• **WORK INSTRUCTIONS**
Whatever appears in the records should be given again exactly, down to the last mark.

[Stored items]
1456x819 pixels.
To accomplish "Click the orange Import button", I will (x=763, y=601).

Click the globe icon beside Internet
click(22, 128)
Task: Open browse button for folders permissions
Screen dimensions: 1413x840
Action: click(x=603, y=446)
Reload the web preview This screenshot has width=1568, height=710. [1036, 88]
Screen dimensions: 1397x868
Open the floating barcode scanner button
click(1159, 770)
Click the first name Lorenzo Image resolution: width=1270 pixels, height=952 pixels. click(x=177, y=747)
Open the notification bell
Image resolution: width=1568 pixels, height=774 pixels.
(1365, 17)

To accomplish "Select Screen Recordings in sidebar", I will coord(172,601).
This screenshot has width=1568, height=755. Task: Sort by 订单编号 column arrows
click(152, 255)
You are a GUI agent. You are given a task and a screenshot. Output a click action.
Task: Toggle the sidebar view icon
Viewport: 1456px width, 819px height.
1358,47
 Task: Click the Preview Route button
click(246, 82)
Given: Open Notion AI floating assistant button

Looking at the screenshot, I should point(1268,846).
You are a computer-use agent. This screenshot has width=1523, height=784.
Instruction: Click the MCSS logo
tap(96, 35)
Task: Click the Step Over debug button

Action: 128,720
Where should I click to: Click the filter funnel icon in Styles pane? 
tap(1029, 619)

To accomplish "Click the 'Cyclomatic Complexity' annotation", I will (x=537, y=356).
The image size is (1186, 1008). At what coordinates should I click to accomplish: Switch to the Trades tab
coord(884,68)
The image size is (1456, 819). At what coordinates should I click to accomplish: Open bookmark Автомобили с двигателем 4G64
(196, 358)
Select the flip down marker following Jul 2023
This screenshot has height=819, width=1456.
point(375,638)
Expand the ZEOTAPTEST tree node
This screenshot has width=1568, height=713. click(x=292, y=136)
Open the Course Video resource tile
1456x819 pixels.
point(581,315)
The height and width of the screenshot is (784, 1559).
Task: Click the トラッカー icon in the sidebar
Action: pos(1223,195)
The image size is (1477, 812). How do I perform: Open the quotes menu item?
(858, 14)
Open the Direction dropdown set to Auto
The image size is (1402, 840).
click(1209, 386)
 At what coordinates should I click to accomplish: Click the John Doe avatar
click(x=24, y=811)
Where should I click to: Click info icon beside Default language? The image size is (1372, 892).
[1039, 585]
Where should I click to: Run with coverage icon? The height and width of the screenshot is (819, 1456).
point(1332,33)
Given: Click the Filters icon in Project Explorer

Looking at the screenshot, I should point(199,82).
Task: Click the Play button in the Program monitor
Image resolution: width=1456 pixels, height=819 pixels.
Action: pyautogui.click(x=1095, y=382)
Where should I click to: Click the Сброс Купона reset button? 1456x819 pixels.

• **ANSWER TO THIS EXERCISE**
1456x819 pixels.
To accomplish "Click the orange Import button", I will (x=763, y=601).

Click the globe icon beside Internet
click(22, 128)
Task: Open browse button for folders permissions
Screen dimensions: 1413x840
Action: click(x=603, y=446)
Reload the web preview This screenshot has width=1568, height=710. [1036, 88]
Screen dimensions: 1397x868
Open the floating barcode scanner button
click(1159, 770)
Click the first name Lorenzo Image resolution: width=1270 pixels, height=952 pixels. click(x=177, y=747)
Open the notification bell
Image resolution: width=1568 pixels, height=774 pixels.
(1365, 17)

To accomplish "Select Screen Recordings in sidebar", I will coord(172,601).
This screenshot has width=1568, height=755. Task: Sort by 订单编号 column arrows
click(152, 255)
You are a GUI agent. You are given a task and a screenshot. Output a click action.
Task: Toggle the sidebar view icon
Viewport: 1456px width, 819px height.
1358,47
 Task: Click the Preview Route button
click(246, 82)
Given: Open Notion AI floating assistant button

Looking at the screenshot, I should point(1268,846).
You are a computer-use agent. This screenshot has width=1523, height=784.
Instruction: Click the MCSS logo
tap(96, 35)
Task: Click the Step Over debug button

Action: 128,720
Where should I click to: Click the filter funnel icon in Styles pane? 
tap(1029, 619)

To accomplish "Click the 'Cyclomatic Complexity' annotation", I will (x=537, y=356).
The image size is (1186, 1008). At what coordinates should I click to accomplish: Switch to the Trades tab
coord(884,68)
The image size is (1456, 819). At what coordinates should I click to accomplish: Open bookmark Автомобили с двигателем 4G64
(196, 358)
Select the flip down marker following Jul 2023
This screenshot has height=819, width=1456.
point(375,638)
Expand the ZEOTAPTEST tree node
This screenshot has width=1568, height=713. click(x=292, y=136)
Open the Course Video resource tile
1456x819 pixels.
point(581,315)
The height and width of the screenshot is (784, 1559).
Task: Click the トラッカー icon in the sidebar
Action: pos(1223,195)
The image size is (1477, 812). How do I perform: Open the quotes menu item?
(858, 14)
Open the Direction dropdown set to Auto
The image size is (1402, 840).
click(1209, 386)
 At what coordinates should I click to accomplish: Click the John Doe avatar
click(x=24, y=811)
Where should I click to: Click info icon beside Default language? The image size is (1372, 892).
[1039, 585]
Where should I click to: Run with coverage icon? The height and width of the screenshot is (819, 1456).
point(1332,33)
Given: Click the Filters icon in Project Explorer

Looking at the screenshot, I should point(199,82).
Task: Click the Play button in the Program monitor
Image resolution: width=1456 pixels, height=819 pixels.
Action: pyautogui.click(x=1095, y=382)
Where should I click to: Click the Сброс Купона reset button? 1456x819 pixels.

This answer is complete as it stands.